(Task data)

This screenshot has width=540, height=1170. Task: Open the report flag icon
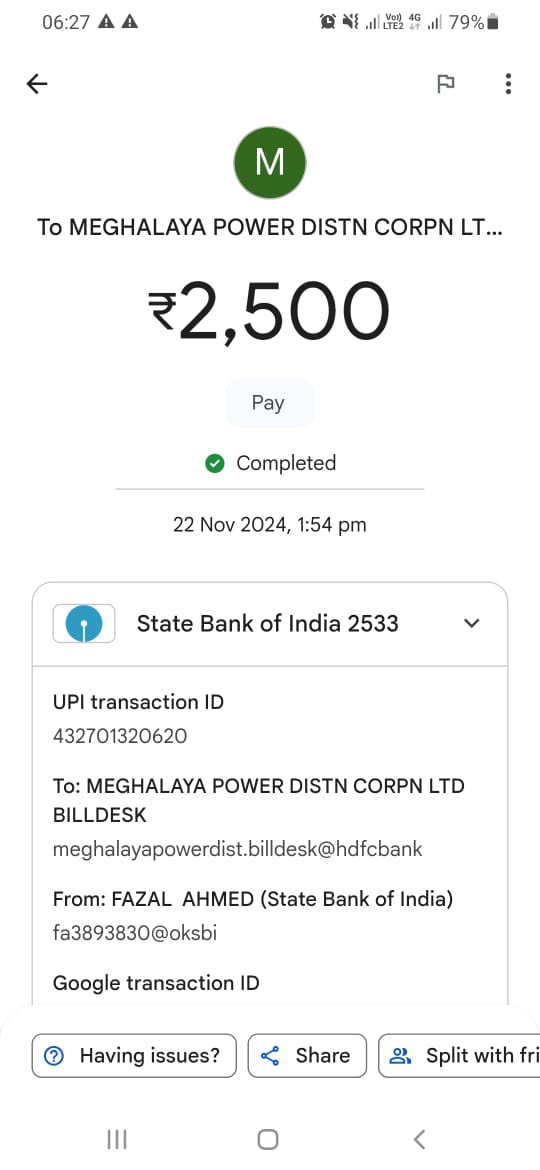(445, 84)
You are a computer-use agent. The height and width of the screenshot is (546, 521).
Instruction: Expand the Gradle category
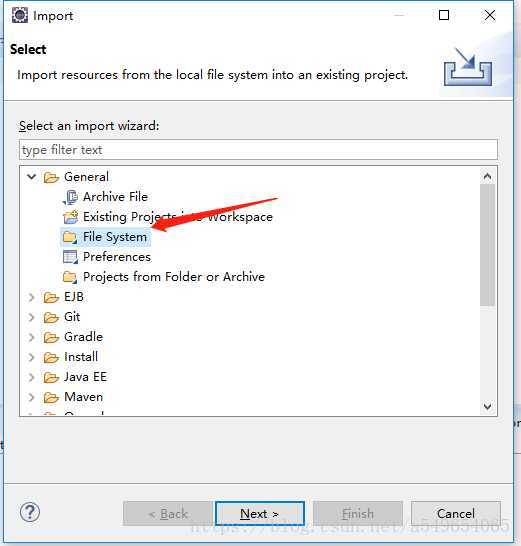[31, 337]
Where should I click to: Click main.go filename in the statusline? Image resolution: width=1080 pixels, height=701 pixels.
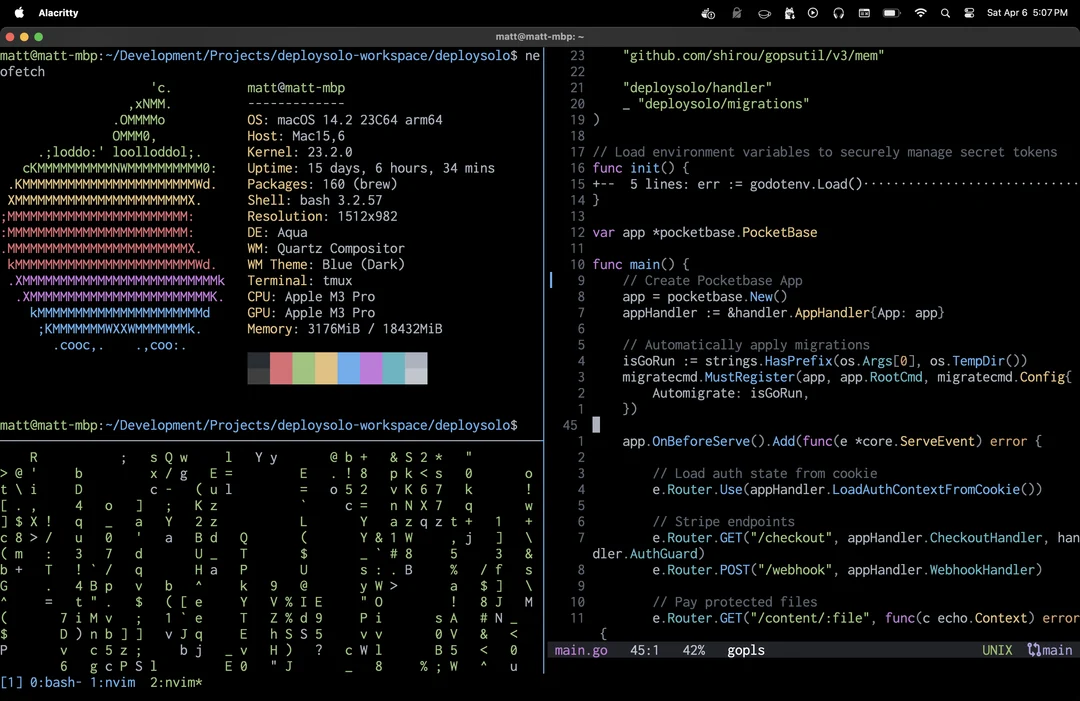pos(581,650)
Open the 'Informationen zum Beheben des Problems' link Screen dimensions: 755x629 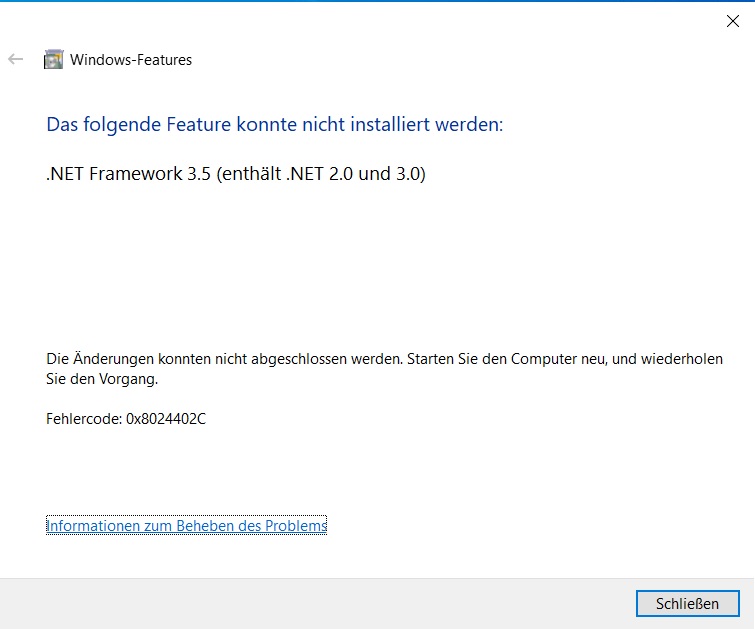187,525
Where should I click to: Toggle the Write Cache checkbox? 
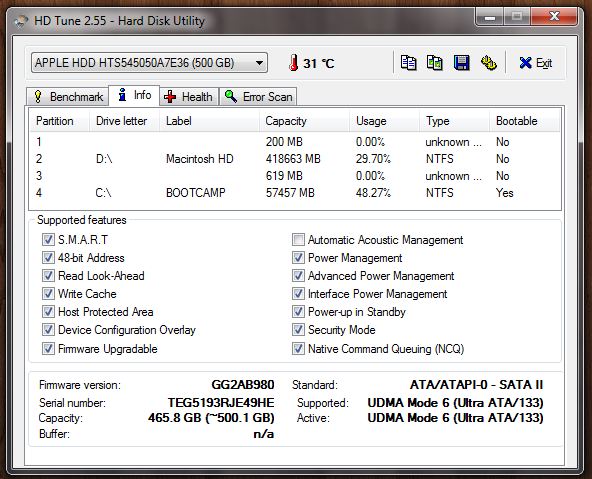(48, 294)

(What this task involves) Restate, word for word, each line from the line containing "Where should I click to: Toggle" through the end of the entries above; the pictures are not part of the copy.

(Answer section)
Where should I click to: Toggle the Write Cache checkbox? 
(48, 294)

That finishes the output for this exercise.